Задания.
1. Повторите дословно фрагмент из отрывка о голландских ружьях, начиная со слов «Счастливого пути, счастливого» и заканчивая словами «августа 1792 года.».
2. Пожалуйста, ответьте по отрывку о голландских ружьях: о каком количестве ружей идёт речь в записке г-ну Лебрену?
3. Продолжите отрывок о голландских ружьях с того места, где он заканчивается.

Текст для чтения.
=====
Счастливого пути, счастливого пути.

Подпись: Бомарше».

Я явился на приём (впустую) к г-ну Лебрену, как к министру, который обо всём осведомлён, поскольку дело о ружьях проходило через его руки, когда он был управляющим делами министерства иностранных дел. Никому оно не было известно так хорошо, как ему.

Я счёл, что самый надёжный путь - обратиться к нему в письменной форме. Я направил ему настоятельную записку.

«16 августа 1792 года.

Господин де Бомарше имеет честь приветствовать г-на Лебрена. Он просит г-на Лебрена соблаговолить удостоить его короткой аудиенции, чтобы обсудить с ним весьма неотложное и весьма важное дело, которое должны были довести до конца один за другим господа Дюмурье, Шамбонас, Дюбушаж и Сент-Круа и которое до сих пор, в силу неблагоприятных обстоятельств, пребывает под угрозой и под подозрением, Речь идёт не более и не менее, как о шестидесяти тысячах голландских ружей. Создаётся впечатление, что, когда это касается блага отчизны, наша страна поражена неизлечимой слепотой. Не пора ли с этим покончить? Бомарше будет ждать указаний г-на Лебрена».
=====
Строки данных.
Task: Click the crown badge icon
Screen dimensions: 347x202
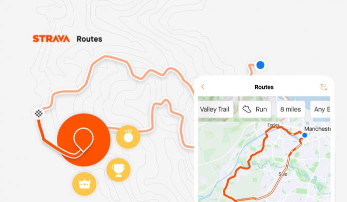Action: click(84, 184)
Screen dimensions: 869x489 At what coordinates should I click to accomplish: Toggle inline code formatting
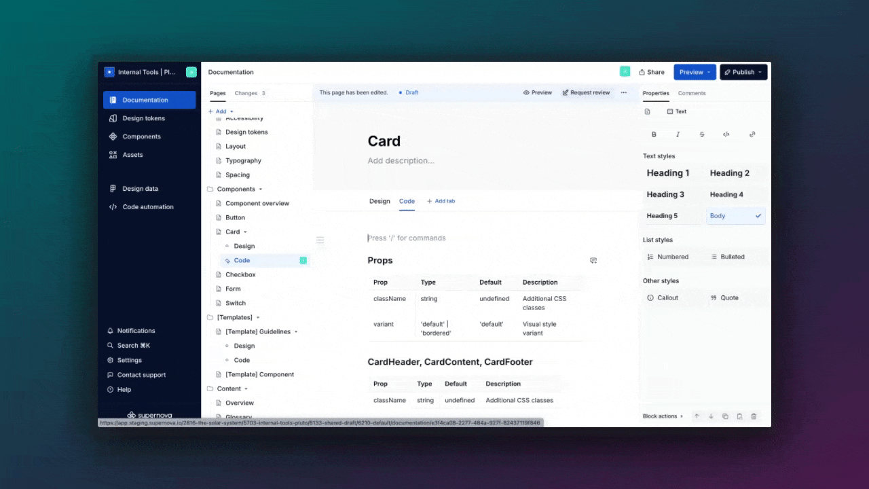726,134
=====
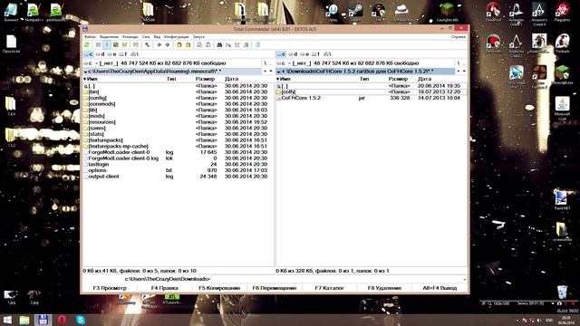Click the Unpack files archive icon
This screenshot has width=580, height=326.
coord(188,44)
=====
Ответы к заданиям.
1.
Счастливого пути, счастливого пути.

Подпись: Бомарше».

Я явился на приём (впустую) к г-ну Лебрену, как к министру, который обо всём осведомлён, поскольку дело о ружьях проходило через его руки, когда он был управляющим делами министерства иностранных дел. Никому оно не было известно так хорошо, как ему.

Я счёл, что самый надёжный путь - обратиться к нему в письменной форме. Я направил ему настоятельную записку.

«16 августа 1792 года.

2. О шестидесяти тысячах голландских ружей.

3.
Лебрен поручил ответить мне:

«Печати, наложенные на бумаги г-на де Сент-Круа, были сняты только вчера, поэтому министр иностранных дел не был знаком с письмом г-на де Бомарше (очевидно, с письмом, которое я направил г-ну Сент-Круа вместе с памятной запиской). Он весьма удивлён задержкой в деле с ружьями; он полагал, что г-н де Лаог уже уехал. Он желает обсудить это с г-ном Бомарше и просит его прийти к нему завтра около полудня.

Сего 16 августа 1792, 4-го года Свободы».

«Хвала господу! - подумал я. - Наконец-то нашёлся человек, который выражает удивление по поводу препон, чинимых в этом деле (помешавших г-ну де Лаогу выехать); этот министр достойный гражданин, он ознакомился со всеми моими затруднениями и не скрывает, что они его тронули. Вот какие министры нам нужны.

Он покончит с залогомЛаога в море, и у Франции будут, хвала господу, ружья! Благословен господь!»

Но, хотя я и ходил дважды в день к этому министру (а я живу примерно на расстоянии мили от министерства), мне удалось встретиться с ним лишь 18-го, после полудня.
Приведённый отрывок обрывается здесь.